There's a bunch of industries where ownership is pretty clearly private but in between there's a lot of industries in which ownership is...difficult to determine. How much % share does a Party official need to have in a factory for it to be state owned? Is it state owned if it got "privatized" but the guy running it is the exact same guy who ran it when it was state owned and seems to be bribes from his former superiors?

But in general though, the pattern is for semi-private and private industries to actually make profit, which results in large foreign exchange reserve which in turn gets funneled into state banks which then gets funneled into SoEs to keep them afloat so I wouldn't call it a glowing success or anything.

True, although in some cases, it doesn't quite seem the nationalized firms are supposed to make money, but honestly, that's a debate for another time. (Nationalized firms aren't something to use China as an example of, to say the least.)

But really, that goes back to my earlier point.
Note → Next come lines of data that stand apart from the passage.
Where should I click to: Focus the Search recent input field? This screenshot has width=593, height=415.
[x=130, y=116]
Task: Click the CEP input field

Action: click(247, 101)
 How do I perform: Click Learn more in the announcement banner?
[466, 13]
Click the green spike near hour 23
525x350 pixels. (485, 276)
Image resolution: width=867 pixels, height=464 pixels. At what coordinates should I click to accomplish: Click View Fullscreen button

The USSR could've had its cake and eaten it too by just using cooperatives for agriculture and consumer goods. Decentralized, yet still Socialist.
 

GeographyDude

Gone Fishin'
What if during the later days of Lenin and afterwards, some of the senior Soviet leadership get into the British utilitarians, like James Mill, Jeremy Bentham, John Stuart Mill, and all those cool cats. In part to quote it back to the British, but it's also a new intellectual flavor.

And it lightens the leadership up to some extent.